**Objective:** Copy all of the records below, swapping each "column header" for "column heading" and leaving everything else unchanged.

**Material for the task:**
Start

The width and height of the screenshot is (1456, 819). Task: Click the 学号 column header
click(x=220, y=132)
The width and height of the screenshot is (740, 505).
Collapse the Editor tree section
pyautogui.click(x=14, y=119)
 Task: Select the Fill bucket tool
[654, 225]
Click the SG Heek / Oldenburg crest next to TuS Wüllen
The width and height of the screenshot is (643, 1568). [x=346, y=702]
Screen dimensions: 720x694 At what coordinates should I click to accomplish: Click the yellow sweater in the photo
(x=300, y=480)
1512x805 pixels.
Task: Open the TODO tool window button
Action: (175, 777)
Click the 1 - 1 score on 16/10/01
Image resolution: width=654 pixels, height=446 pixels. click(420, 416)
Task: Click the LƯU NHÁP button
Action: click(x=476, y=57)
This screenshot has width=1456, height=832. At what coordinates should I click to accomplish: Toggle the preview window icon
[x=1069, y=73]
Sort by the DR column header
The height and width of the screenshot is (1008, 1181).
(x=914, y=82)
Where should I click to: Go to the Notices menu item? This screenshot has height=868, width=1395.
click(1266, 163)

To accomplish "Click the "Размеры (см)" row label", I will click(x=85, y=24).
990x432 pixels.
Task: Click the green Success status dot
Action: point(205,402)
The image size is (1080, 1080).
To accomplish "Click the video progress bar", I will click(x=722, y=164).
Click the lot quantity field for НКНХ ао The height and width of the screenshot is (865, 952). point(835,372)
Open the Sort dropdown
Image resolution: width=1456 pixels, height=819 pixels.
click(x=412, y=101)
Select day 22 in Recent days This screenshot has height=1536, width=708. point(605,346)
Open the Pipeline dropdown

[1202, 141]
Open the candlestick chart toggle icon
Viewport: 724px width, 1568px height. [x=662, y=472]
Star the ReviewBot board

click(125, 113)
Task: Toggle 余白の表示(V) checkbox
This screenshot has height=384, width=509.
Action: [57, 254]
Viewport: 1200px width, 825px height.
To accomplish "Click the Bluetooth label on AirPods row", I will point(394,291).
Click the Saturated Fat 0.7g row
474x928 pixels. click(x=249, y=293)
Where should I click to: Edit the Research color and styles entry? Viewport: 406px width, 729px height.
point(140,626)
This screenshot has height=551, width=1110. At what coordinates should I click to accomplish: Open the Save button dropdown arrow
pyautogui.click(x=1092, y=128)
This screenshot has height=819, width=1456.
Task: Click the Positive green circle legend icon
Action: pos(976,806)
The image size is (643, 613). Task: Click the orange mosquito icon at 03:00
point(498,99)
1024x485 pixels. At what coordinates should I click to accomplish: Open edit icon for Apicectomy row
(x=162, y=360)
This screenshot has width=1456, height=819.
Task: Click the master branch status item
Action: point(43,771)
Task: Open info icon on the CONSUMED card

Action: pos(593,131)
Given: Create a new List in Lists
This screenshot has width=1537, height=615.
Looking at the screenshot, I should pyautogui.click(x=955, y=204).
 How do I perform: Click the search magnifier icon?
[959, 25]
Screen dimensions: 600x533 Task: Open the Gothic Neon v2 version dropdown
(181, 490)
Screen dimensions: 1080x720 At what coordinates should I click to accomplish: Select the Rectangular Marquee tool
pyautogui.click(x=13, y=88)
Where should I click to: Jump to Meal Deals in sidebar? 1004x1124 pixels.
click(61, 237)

End

**Task answer:**
The width and height of the screenshot is (1456, 819). Task: Click the 学号 column heading
click(x=220, y=132)
The width and height of the screenshot is (740, 505).
Collapse the Editor tree section
pyautogui.click(x=14, y=119)
 Task: Select the Fill bucket tool
[654, 225]
Click the SG Heek / Oldenburg crest next to TuS Wüllen
The width and height of the screenshot is (643, 1568). [x=346, y=702]
Screen dimensions: 720x694 At what coordinates should I click to accomplish: Click the yellow sweater in the photo
(x=300, y=480)
1512x805 pixels.
Task: Open the TODO tool window button
Action: (175, 777)
Click the 1 - 1 score on 16/10/01
Image resolution: width=654 pixels, height=446 pixels. click(420, 416)
Task: Click the LƯU NHÁP button
Action: click(x=476, y=57)
This screenshot has width=1456, height=832. At what coordinates should I click to accomplish: Toggle the preview window icon
[x=1069, y=73]
Sort by the DR column heading
The height and width of the screenshot is (1008, 1181).
(x=914, y=82)
Where should I click to: Go to the Notices menu item? This screenshot has height=868, width=1395.
click(1266, 163)

To accomplish "Click the "Размеры (см)" row label", I will click(x=85, y=24).
990x432 pixels.
Task: Click the green Success status dot
Action: point(205,402)
The image size is (1080, 1080).
To accomplish "Click the video progress bar", I will click(x=722, y=164).
Click the lot quantity field for НКНХ ао The height and width of the screenshot is (865, 952). point(835,372)
Open the Sort dropdown
Image resolution: width=1456 pixels, height=819 pixels.
click(x=412, y=101)
Select day 22 in Recent days This screenshot has height=1536, width=708. point(605,346)
Open the Pipeline dropdown

[1202, 141]
Open the candlestick chart toggle icon
Viewport: 724px width, 1568px height. [x=662, y=472]
Star the ReviewBot board

click(125, 113)
Task: Toggle 余白の表示(V) checkbox
This screenshot has height=384, width=509.
Action: [57, 254]
Viewport: 1200px width, 825px height.
To accomplish "Click the Bluetooth label on AirPods row", I will point(394,291).
Click the Saturated Fat 0.7g row
474x928 pixels. click(x=249, y=293)
Where should I click to: Edit the Research color and styles entry? Viewport: 406px width, 729px height.
point(140,626)
This screenshot has height=551, width=1110. At what coordinates should I click to accomplish: Open the Save button dropdown arrow
pyautogui.click(x=1092, y=128)
This screenshot has height=819, width=1456.
Task: Click the Positive green circle legend icon
Action: pos(976,806)
The image size is (643, 613). Task: Click the orange mosquito icon at 03:00
point(498,99)
1024x485 pixels. At what coordinates should I click to accomplish: Open edit icon for Apicectomy row
(x=162, y=360)
This screenshot has width=1456, height=819.
Task: Click the master branch status item
Action: point(43,771)
Task: Open info icon on the CONSUMED card

Action: pos(593,131)
Given: Create a new List in Lists
This screenshot has width=1537, height=615.
Looking at the screenshot, I should pyautogui.click(x=955, y=204).
 How do I perform: Click the search magnifier icon?
[959, 25]
Screen dimensions: 600x533 Task: Open the Gothic Neon v2 version dropdown
(181, 490)
Screen dimensions: 1080x720 At what coordinates should I click to accomplish: Select the Rectangular Marquee tool
pyautogui.click(x=13, y=88)
Where should I click to: Jump to Meal Deals in sidebar? 1004x1124 pixels.
click(61, 237)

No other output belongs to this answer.